A 61-year-old male patient presented to our hospital with dysphagia, chest pain, and weight loss of 4 kg over the past 3 months, with no regurgitation. He had been receiving medical treatment for hypertension, dyslipidemia, and hyperuricemia. He was administered a calcium channel blocker (amlodipine 5 mg) for the management of hypertension. He reported no history of allergies, smoking, surgeries, or endoscopic interventions such as balloon dilation, and he had occasional alcohol consumption.

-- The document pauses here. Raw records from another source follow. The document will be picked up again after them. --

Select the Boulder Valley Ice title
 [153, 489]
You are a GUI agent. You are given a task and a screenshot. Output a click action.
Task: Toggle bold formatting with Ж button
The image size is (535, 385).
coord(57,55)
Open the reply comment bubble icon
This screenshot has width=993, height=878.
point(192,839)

Esophagogastroduodenoscopy revealed circumferential erythematous changes at gastric folds and the squamocolumnar junction (SCJ) of the esophagus with passage resistance through a narrow distal segment and no hiatal hernia (Figure 1a–c). Biopsies of the mucosa revealed no malignant findings. Laboratory examinations, including tumor markers, revealed no apparent abnormalities, and computed tomography (CT) did not reveal any obvious neoplastic lesions. A positron emission tomography (PET) revealed no abnormal accumulation. Proton pump inhibitor was prescribed considering the possibility of gastroesophageal reflux disease (GERD), but symptoms showed no improvement. Barium esophagram revealed a narrow distal segment and dilation of 4 cm in transverse diameter, indicating barium outflow obstruction (Figure 1d). High-resolution manometry (HRM) (Starlet system, Star Medical, Tokyo, Japan) demonstrated an integrated relaxation pressure of 26.2 mmHg with panesophageal pressurization (Figure 1e).

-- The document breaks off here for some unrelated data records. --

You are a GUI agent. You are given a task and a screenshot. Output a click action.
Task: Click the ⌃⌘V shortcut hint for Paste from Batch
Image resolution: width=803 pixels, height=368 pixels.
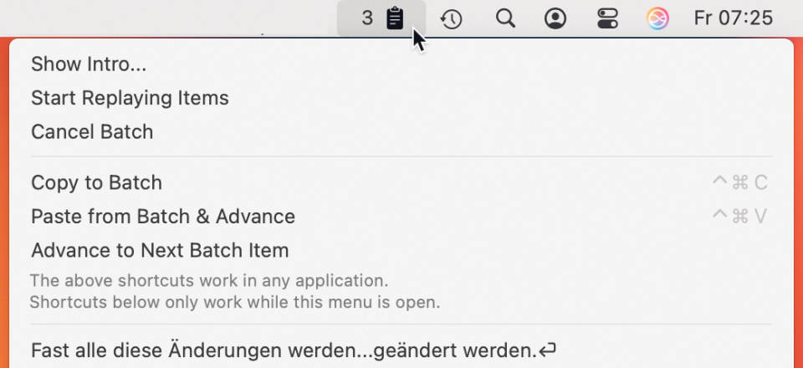pos(740,217)

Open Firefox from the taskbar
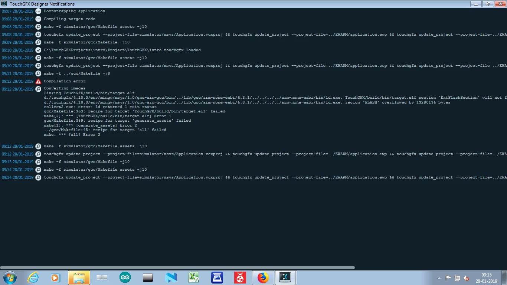[263, 278]

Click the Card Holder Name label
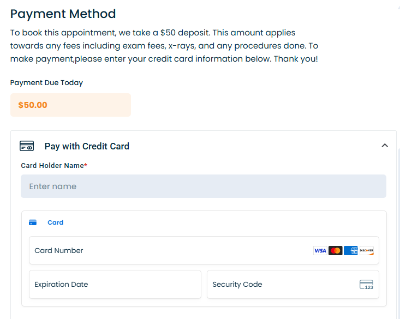[x=52, y=166]
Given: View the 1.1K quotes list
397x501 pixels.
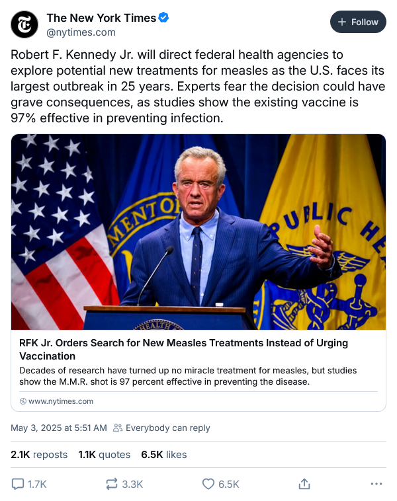Looking at the screenshot, I should click(x=103, y=455).
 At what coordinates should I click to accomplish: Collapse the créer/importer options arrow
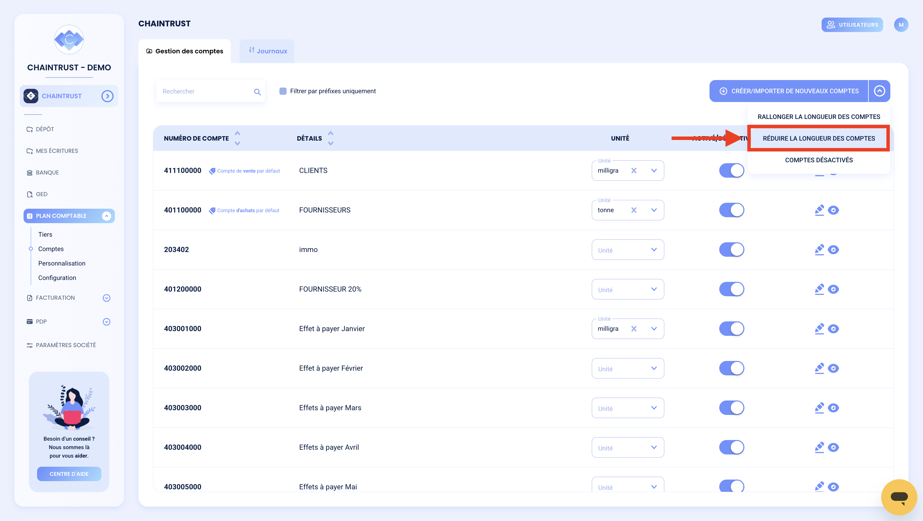click(x=879, y=91)
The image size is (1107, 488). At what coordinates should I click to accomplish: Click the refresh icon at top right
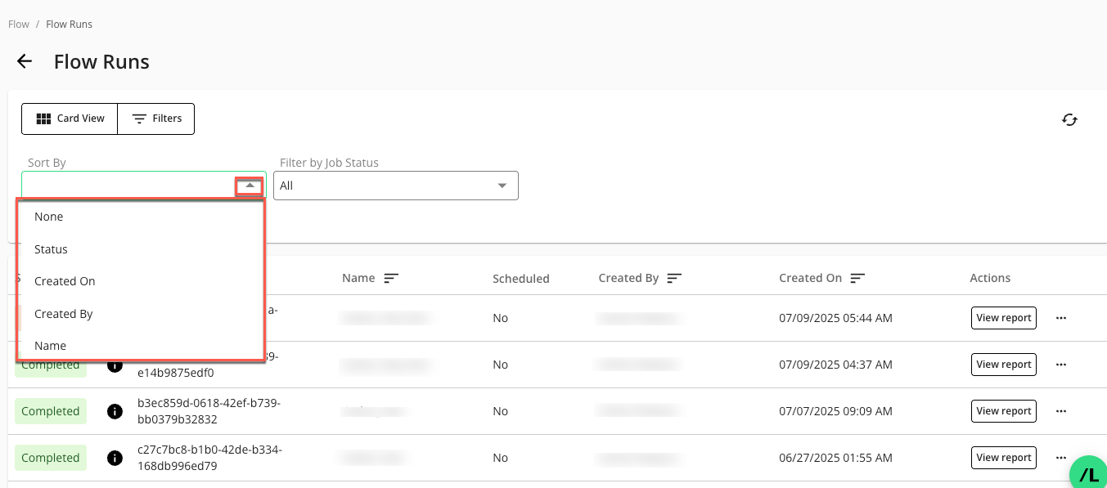pyautogui.click(x=1069, y=120)
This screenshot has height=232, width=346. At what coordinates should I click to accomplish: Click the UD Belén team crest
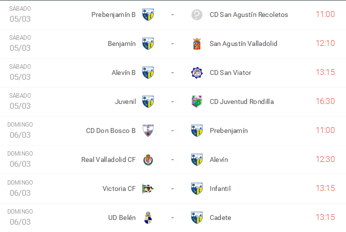pyautogui.click(x=148, y=218)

The endoscopic findings showed features not typically seen in classical achalasia. Although there were no elevated tumor markers and CT or PET scans did not reveal any obvious masses, the rapid progression of symptoms necessitated ruling out a malignant tumor that progresses diffusely in the submucosa, known as pseudoachalasia. Bite-on-bite biopsies performed during a subsequent endoscopic examination ruled out malignant pseudoachalasia with negative results. Based on these results, a diagnosis of Type 2 esophageal achalasia (Chicago Classification v3.0), characterized by gastric folds and visible SCJ, was established.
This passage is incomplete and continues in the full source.